TEXT PROVIDED ▸
▼

DR. ANTHONY FAUCI: Okay. First of all, this related to a lockdown has nothing to do with a lockdown. I can tell you that. So let me tell you where we are, Chuck. It’s obviously a question that everyone’s asking. The issue of giving it to people and not having a guarantee you’re going to get a second shot goes against the science. We want to do it according to the science. You give a first dose. If you have a Pfizer, 21 days later, you get a boost. If you have the Moderna, 28 days later, you get the boost. The idea about stretching it out so you can give more people, that’s if you have not enough vaccine and you have a lot of people lined up waiting to get a vaccine. That’s not our problem now. We have vaccine. We need to get it into people’s arms. So it really is the right solution to the wrong question. Right now, if we do it efficiently the way we’ve planned, it’s much better than trying to stretch it out and not having a scientific basis of knowing what happens if you wait, instead of 28 days, you wait 50 or 70. We don’t know whether or not that’s going to be good enough. We know what the science tells us. So my feeling and my direct answer to your question, Chuck, is let’s do it the way the clinical trials have instructed us to do it. But let’s get more efficient into getting it into people’s arms.

▲

DATA EXTRACTS ▸
▼

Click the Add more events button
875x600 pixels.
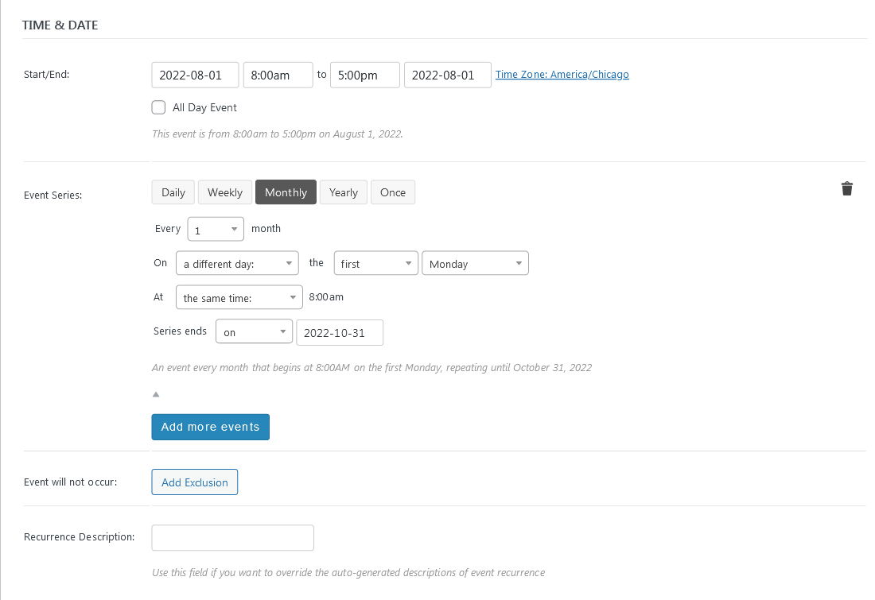click(211, 427)
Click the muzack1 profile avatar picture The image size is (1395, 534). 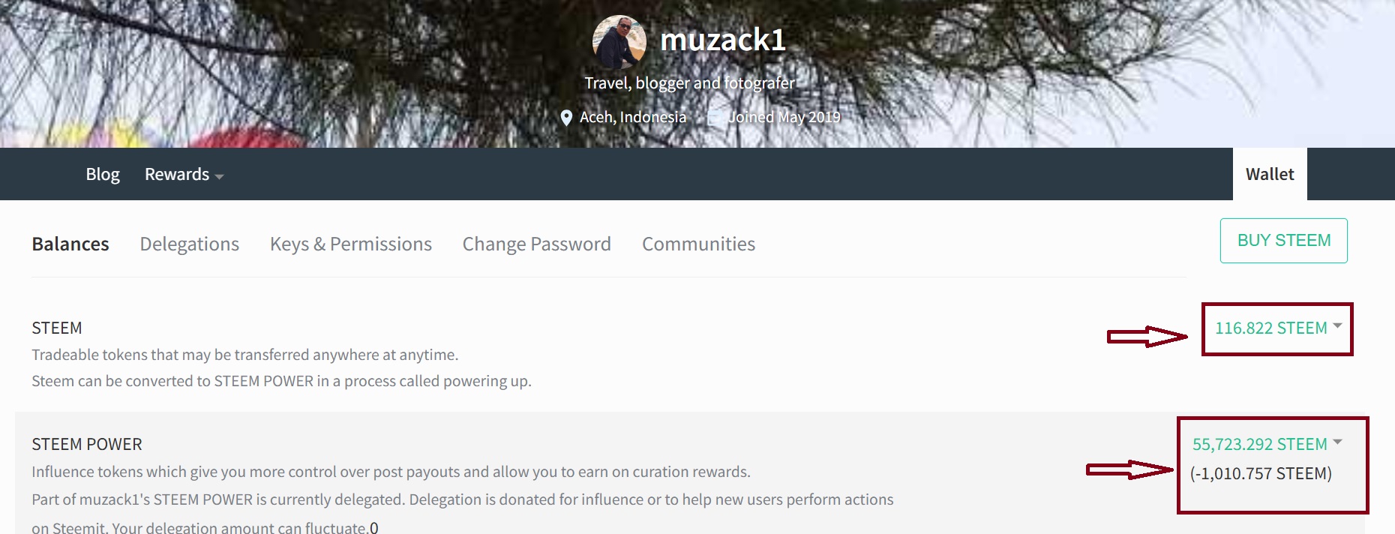tap(620, 42)
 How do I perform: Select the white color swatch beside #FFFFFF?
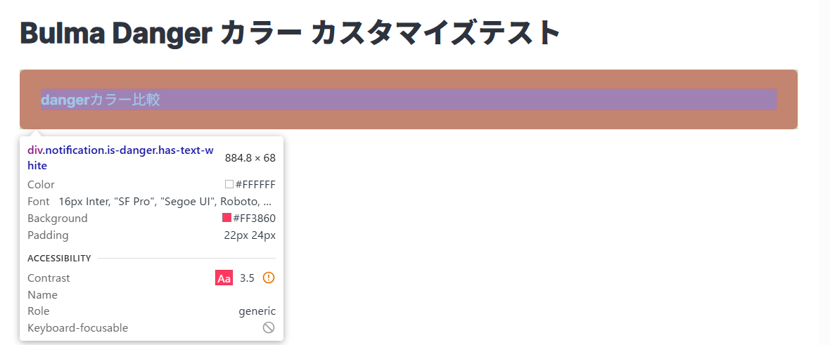coord(229,184)
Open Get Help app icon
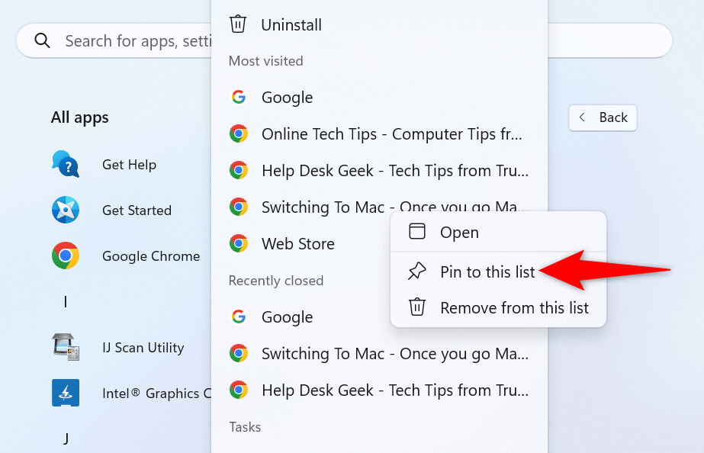This screenshot has height=453, width=704. 66,164
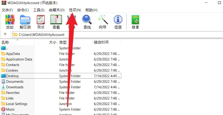Launch the Wizard (向导) wand icon
This screenshot has height=115, width=223.
103,20
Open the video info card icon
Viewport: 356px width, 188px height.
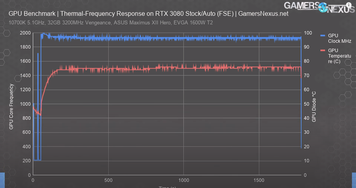pos(348,5)
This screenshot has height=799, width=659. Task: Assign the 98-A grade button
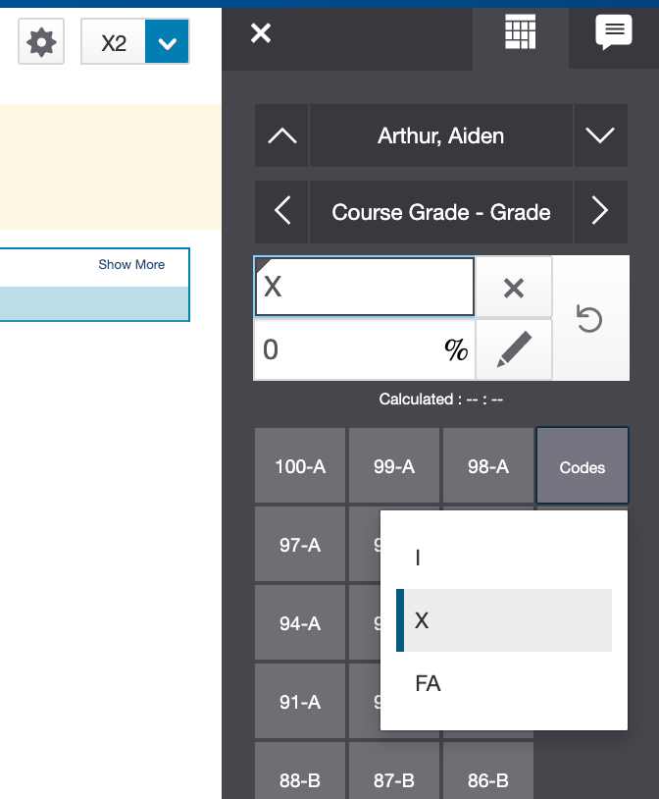point(487,466)
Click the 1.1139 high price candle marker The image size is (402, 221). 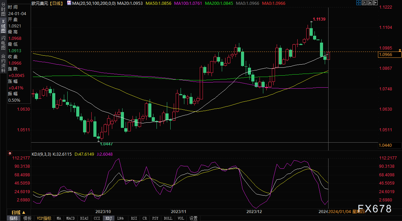tap(319, 20)

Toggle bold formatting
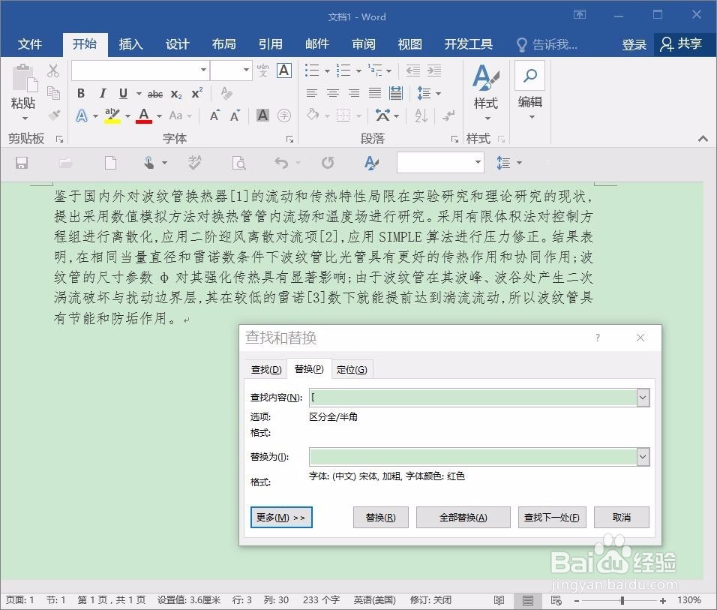tap(80, 93)
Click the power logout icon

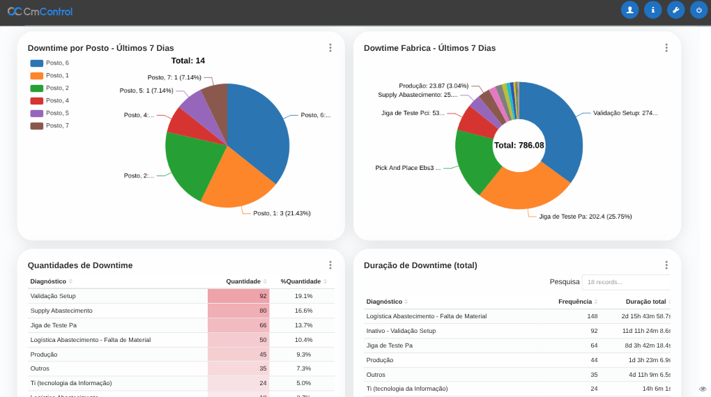pos(698,10)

▲

WHAT IS EXPECTED ▸
Continue the interview passage above about spacing Pfizer and Moderna vaccine doses, starting after its final sentence.

REPLY ▸
CHUCK TODD: And final question, the president tweeted just before you came on questioning the death toll, saying the CDC massively overcounts the death toll. Many experts have told me we’re undercounting the death toll. Where are we on, on this death toll? It’s over 350,000. Are we overcounting in this country or undercounting, Dr. Fauci?
DR. ANTHONY FAUCI: The numbers are real, Chuck. You know, you’re going to have some deviation, plus or minus a bit. But the numbers are real. We have well over 300,000 deaths. We’re averaging 2,000 to 3,000 deaths per day. All you need to do, Chuck, is go into the trenches, go into the hospitals, go into the intensive care units and see what is happening. Those are real numbers, real people and real deaths.
CHUCK TODD: Dr. Fauci, as always, sir, thank you. Happy New Year. 2021 couldn’t get here fast enough. And let me just say for a lot of us, we can’t wait to get those vaccines. And I see you took one and you’re fine, correct?
DR. ANTHONY FAUCI: I’m good. I’m fine. Very, very little problem. Just a little ache in the arm and that was it. We’re good.